EHR Superstars and the Rest of Us: Beware the Sampling Error

May 30, 2011

When "slow adoption" is questioned, what is being asked is why ordinary doctors haven’t done what the superstars have done.

Barring a disability, everyone can walk. But climbing to the summit of Mt. Everest involves walking, and then some.

Not everyone can do it and of those who could, not everyone is willing to make the commitment and exert the effort. Of those who try, some die in the attempt, often as a result of faulty decision making. Those who reach the summit and return to tell about it are genuine superstars. Imagine that you are a space alien and you want to understand the limitations of human walking. If you capture a group of those who had scaled Mt. Everest, any study results or conclusions that you generate might be very interesting but they would not tell you much that was relevant to understanding the limitations that the average human encounters when walking. Your sampling error would skew your results and would you conclude that there were few limitations.

Any physician that has done research or read research papers is aware of the sampling error. It is a criticism that is often raised about scientific studies and it is often justified criticism. Even with good planning and statistical consultants, it's easy to design a study that has residual sampling and technique errors. This is compounded if there are factors that the researchers were not aware of, which would have influenced the study design had they only known.

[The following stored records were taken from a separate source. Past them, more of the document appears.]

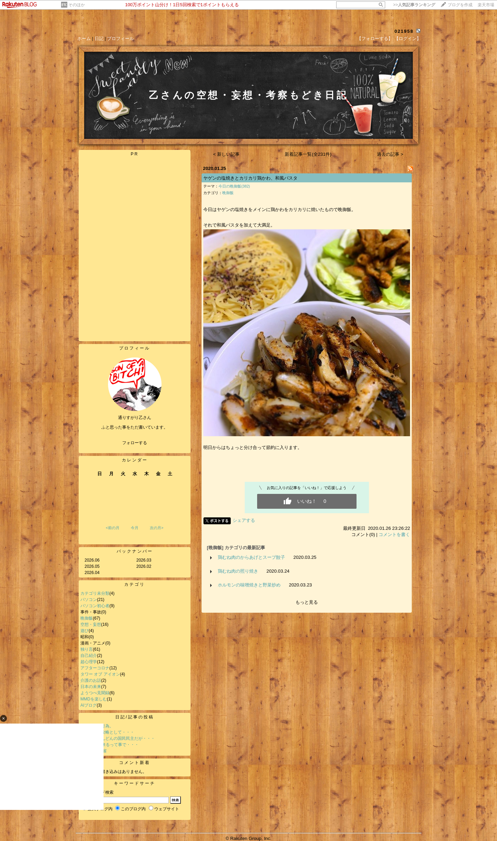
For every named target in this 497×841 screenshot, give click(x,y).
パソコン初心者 (94, 605)
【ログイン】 (407, 38)
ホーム (84, 38)
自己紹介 (88, 655)
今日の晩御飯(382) (234, 186)
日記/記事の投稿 (134, 717)
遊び (84, 630)
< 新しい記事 (226, 154)
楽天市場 (486, 4)
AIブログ (88, 705)
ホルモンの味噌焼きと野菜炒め (249, 584)
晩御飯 (86, 618)
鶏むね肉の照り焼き (238, 571)
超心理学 (88, 661)
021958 (403, 31)
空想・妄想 (90, 624)
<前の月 (112, 528)
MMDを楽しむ (93, 699)
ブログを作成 (460, 4)
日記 (99, 38)
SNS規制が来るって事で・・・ (109, 744)
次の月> (156, 528)
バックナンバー (135, 551)
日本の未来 (90, 686)
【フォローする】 (375, 38)
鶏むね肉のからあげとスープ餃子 (251, 557)
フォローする (134, 442)
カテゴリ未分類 (94, 593)
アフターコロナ (94, 668)
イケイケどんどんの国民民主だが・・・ (117, 738)
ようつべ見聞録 (94, 692)
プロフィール (120, 38)
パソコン (88, 599)
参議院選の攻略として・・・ (107, 732)
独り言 (86, 649)
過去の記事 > (390, 154)
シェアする (244, 520)
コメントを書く (394, 534)
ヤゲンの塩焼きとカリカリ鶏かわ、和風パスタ (250, 178)
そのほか (76, 4)
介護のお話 (90, 680)
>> (414, 4)
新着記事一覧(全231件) (308, 154)
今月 (134, 528)
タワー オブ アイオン (100, 674)
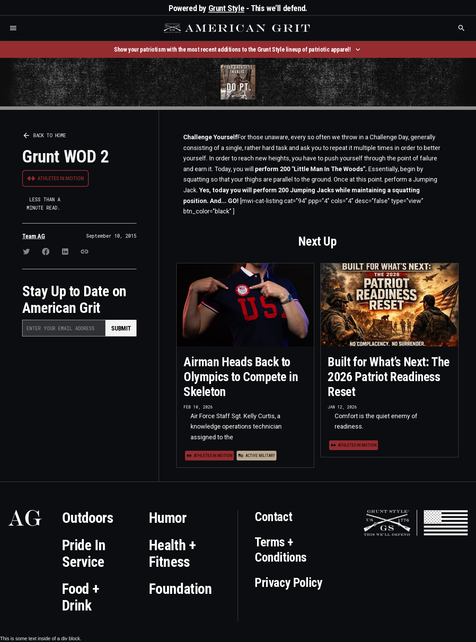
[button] (13, 28)
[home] (238, 28)
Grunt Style (227, 8)
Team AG (33, 236)
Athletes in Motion (60, 178)
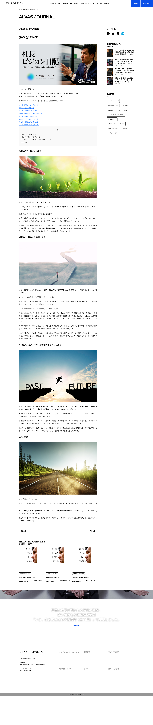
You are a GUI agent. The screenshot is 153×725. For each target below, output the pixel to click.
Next (91, 546)
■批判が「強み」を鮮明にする (31, 139)
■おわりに (24, 144)
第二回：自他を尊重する (27, 110)
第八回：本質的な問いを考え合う (30, 127)
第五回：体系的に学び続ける (29, 118)
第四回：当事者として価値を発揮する (32, 116)
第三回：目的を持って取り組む (30, 113)
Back (25, 546)
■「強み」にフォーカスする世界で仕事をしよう (37, 142)
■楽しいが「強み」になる (29, 136)
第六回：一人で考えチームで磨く (30, 121)
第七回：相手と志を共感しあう (30, 124)
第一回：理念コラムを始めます (30, 107)
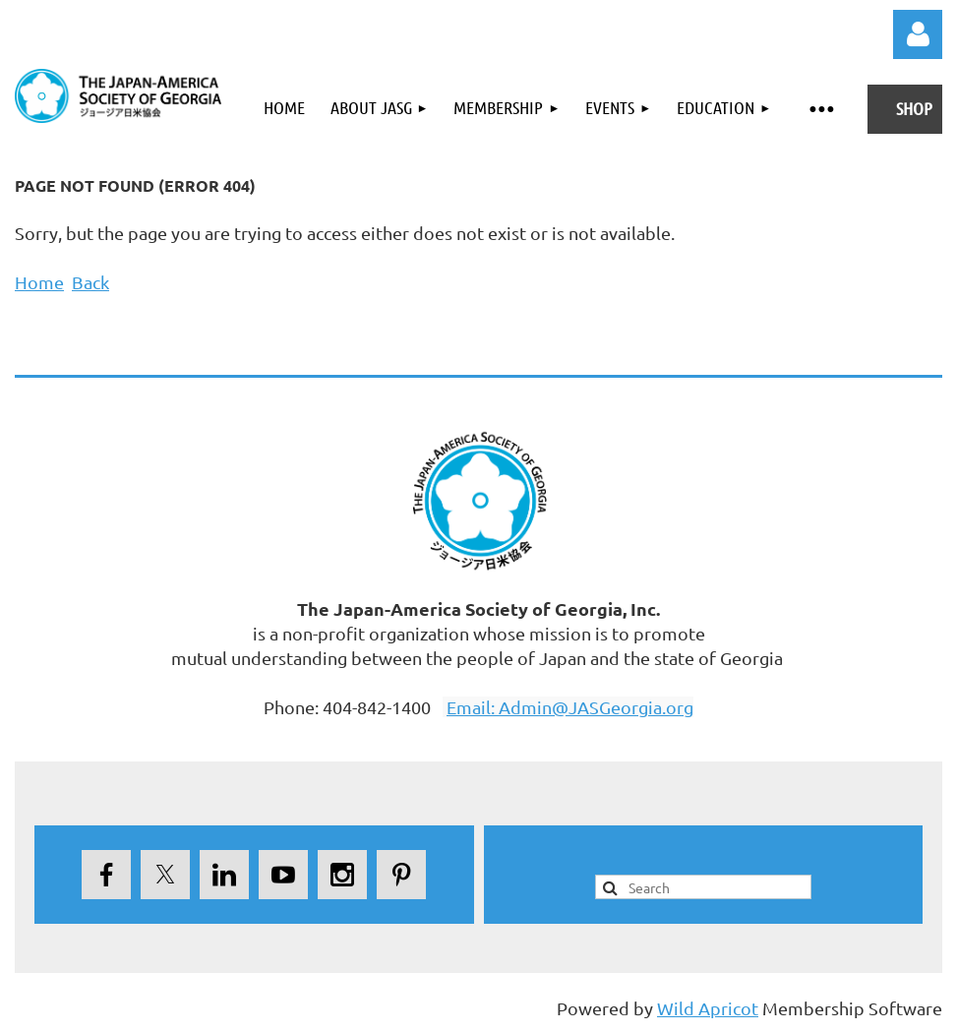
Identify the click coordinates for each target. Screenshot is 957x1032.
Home (39, 282)
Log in (917, 34)
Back (90, 282)
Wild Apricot (707, 1008)
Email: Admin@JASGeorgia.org (570, 707)
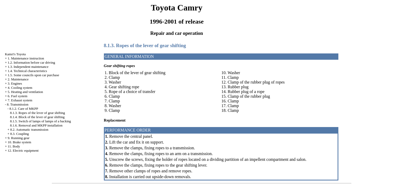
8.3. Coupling (19, 134)
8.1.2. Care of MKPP (23, 109)
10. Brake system (19, 142)
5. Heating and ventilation (25, 92)
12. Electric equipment (23, 150)
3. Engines (15, 83)
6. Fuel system (17, 96)
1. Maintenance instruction (26, 58)
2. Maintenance (18, 79)
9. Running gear (18, 138)
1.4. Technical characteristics (27, 71)
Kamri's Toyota (15, 54)
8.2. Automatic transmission (29, 129)
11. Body (14, 146)
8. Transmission (17, 104)
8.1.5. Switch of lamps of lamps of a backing (40, 121)
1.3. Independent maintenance (28, 67)
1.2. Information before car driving (31, 62)
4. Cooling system (20, 88)
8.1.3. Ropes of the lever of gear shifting (37, 113)
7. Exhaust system (20, 100)
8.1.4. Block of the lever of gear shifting (37, 117)
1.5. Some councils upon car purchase (33, 75)
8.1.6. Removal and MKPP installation (36, 125)
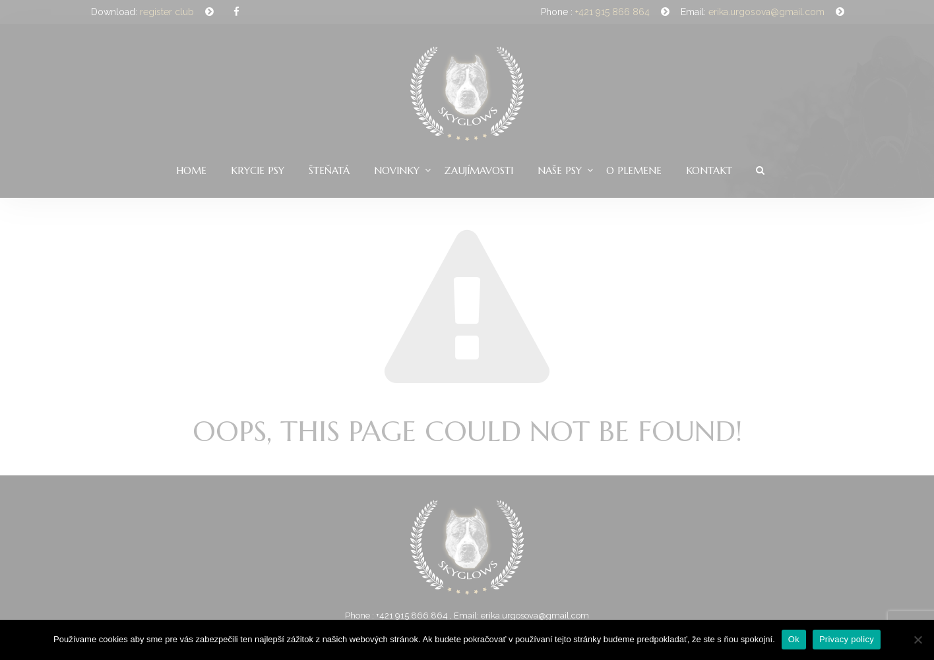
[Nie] (917, 639)
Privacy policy (846, 639)
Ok (793, 639)
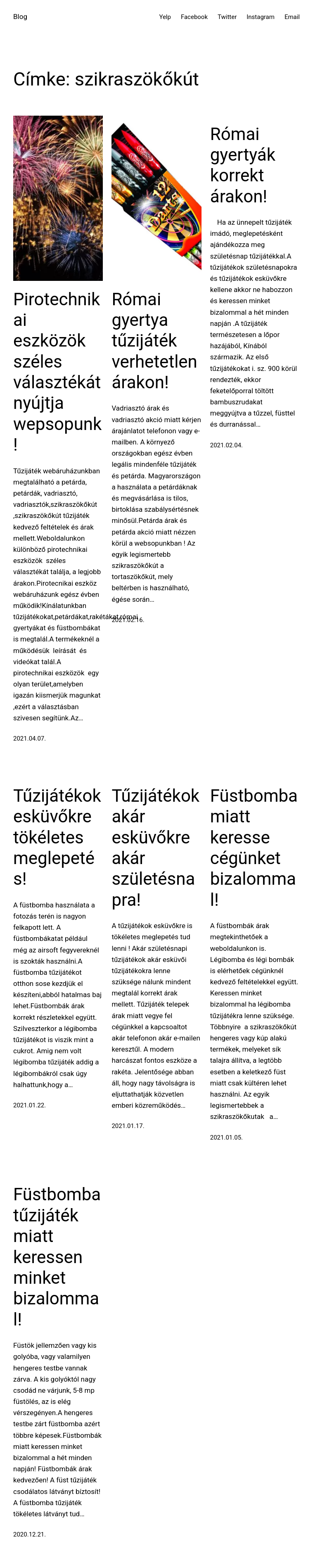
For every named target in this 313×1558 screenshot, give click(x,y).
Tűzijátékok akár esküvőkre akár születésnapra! (155, 848)
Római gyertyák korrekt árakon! (242, 165)
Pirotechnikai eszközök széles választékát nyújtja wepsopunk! (57, 372)
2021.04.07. (29, 738)
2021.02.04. (226, 445)
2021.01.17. (127, 1126)
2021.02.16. (127, 620)
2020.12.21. (29, 1534)
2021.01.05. (226, 1137)
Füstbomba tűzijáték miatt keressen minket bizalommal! (57, 1256)
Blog (20, 16)
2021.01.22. (29, 1105)
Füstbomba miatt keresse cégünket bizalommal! (254, 848)
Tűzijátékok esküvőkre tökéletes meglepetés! (57, 837)
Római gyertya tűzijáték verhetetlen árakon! (154, 341)
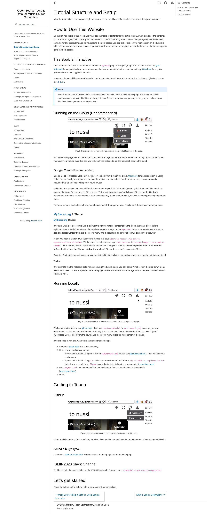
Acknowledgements (22, 208)
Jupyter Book (36, 221)
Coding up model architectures (27, 166)
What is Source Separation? (25, 51)
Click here (147, 69)
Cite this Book (20, 204)
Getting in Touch (184, 11)
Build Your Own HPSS (23, 101)
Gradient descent (21, 162)
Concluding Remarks (22, 185)
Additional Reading (22, 200)
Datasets (17, 135)
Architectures (19, 120)
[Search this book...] (31, 24)
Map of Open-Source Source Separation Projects (26, 57)
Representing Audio (22, 69)
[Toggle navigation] (55, 3)
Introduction (19, 111)
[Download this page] (172, 3)
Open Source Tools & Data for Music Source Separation (29, 34)
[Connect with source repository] (165, 3)
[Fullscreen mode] (159, 3)
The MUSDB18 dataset (23, 139)
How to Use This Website (188, 7)
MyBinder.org (62, 214)
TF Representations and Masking (28, 73)
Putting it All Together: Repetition (27, 97)
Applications (19, 181)
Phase (16, 78)
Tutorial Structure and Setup (26, 47)
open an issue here (74, 454)
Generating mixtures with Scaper (27, 143)
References (19, 196)
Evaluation (18, 82)
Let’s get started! (184, 14)
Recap (16, 147)
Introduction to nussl (22, 92)
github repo (87, 328)
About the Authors (21, 213)
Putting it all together (22, 170)
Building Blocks (20, 116)
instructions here (137, 353)
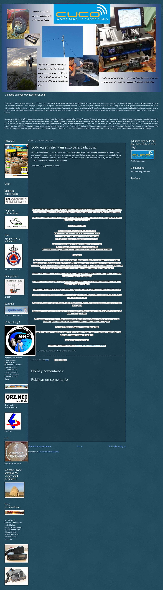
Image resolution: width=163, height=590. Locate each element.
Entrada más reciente (39, 446)
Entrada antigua (117, 446)
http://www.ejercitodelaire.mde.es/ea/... (91, 346)
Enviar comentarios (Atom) (49, 452)
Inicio (80, 446)
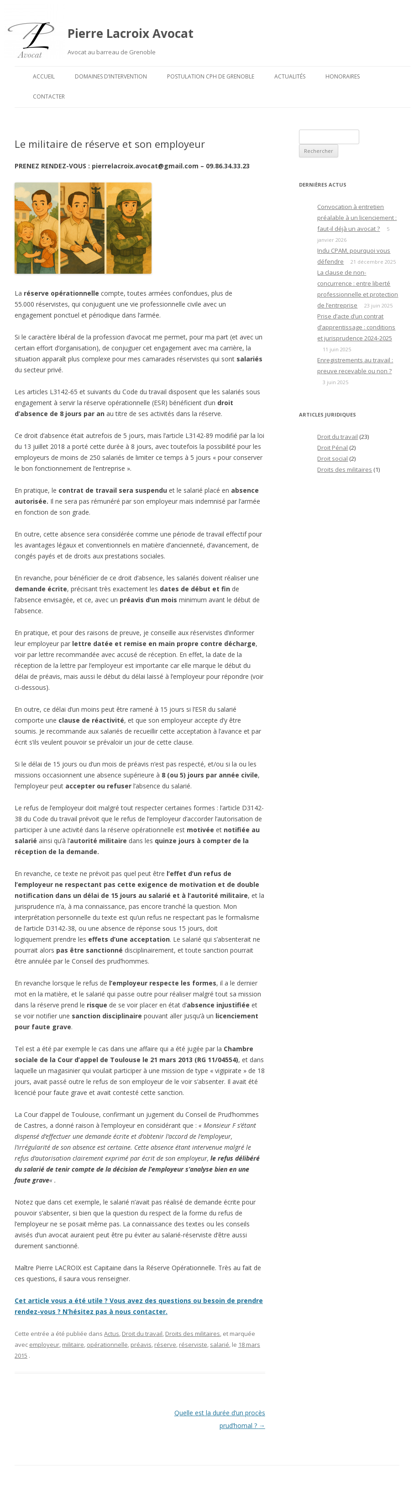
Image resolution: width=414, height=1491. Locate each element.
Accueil (44, 76)
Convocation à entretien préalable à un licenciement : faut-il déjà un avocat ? (357, 218)
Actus (111, 1333)
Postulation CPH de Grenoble (210, 76)
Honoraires (342, 76)
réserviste (193, 1344)
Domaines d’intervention (111, 76)
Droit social (332, 458)
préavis (141, 1344)
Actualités (289, 76)
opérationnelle (107, 1344)
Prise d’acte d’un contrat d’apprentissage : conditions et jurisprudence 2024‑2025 (356, 327)
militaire (73, 1344)
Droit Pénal (332, 447)
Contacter (49, 96)
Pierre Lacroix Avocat (131, 33)
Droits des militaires (192, 1333)
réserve (165, 1344)
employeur (44, 1344)
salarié (219, 1344)
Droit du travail (142, 1333)
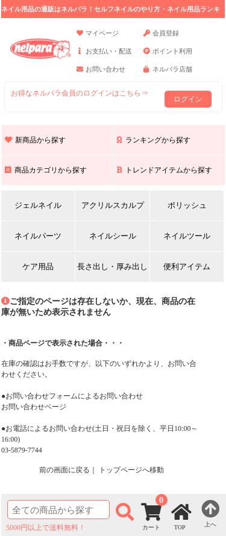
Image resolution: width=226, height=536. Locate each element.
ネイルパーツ (37, 235)
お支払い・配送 (104, 56)
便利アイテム (186, 266)
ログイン (188, 99)
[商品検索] (58, 509)
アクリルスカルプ (112, 205)
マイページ (98, 38)
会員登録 (161, 38)
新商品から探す (35, 140)
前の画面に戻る (64, 470)
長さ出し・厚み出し (112, 266)
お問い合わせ (101, 74)
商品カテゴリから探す (46, 170)
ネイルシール (112, 235)
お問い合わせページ (33, 407)
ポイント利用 (167, 56)
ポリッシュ (187, 205)
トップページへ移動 (131, 470)
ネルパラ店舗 (167, 74)
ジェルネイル (37, 205)
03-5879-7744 (21, 450)
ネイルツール (186, 235)
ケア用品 (38, 266)
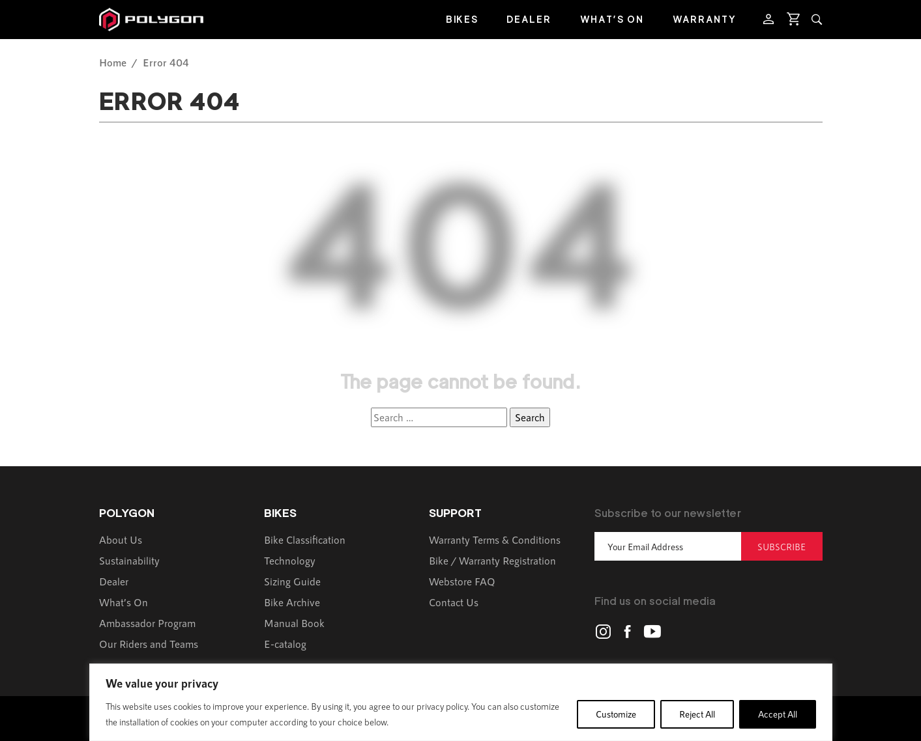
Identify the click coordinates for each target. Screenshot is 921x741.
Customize (616, 714)
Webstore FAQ (462, 581)
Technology (289, 560)
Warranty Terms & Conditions (495, 539)
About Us (120, 539)
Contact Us (453, 602)
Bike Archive (292, 602)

A great example is that of a biologist studying limb regeneration in amphibians who produced some truly extraordinary results. The problem was that no one could reproduce the results no matter how closely they followed the published techniques and methods. One biologist was so perplexed that he went to personally observe the procedure. The bottom line: The original researcher was a chain smoker and had been blowing tobacco smoke on the preparations throughout the study but was totally oblivious to the fact that it might affect the outcome or even that it should be mentioned.

Let's recall that many physicians have spent the better part of the past 20 to 30 years making attempts to implement and adopt EHRs. Many have made multiple attempts and have spent vast amounts of time and money. Out of this group, a few have had sufficient success to be noteworthy. These are the superstars.

When "slow adoption" is questioned, what is being asked is why ordinary doctors haven’t done what the superstars have done. The answer is, of course, that they are not superstars. They have watched the superstars and noted the number of failed attempts and the expense of the "successes" and correctly concluded that the technology was not ready for prime time.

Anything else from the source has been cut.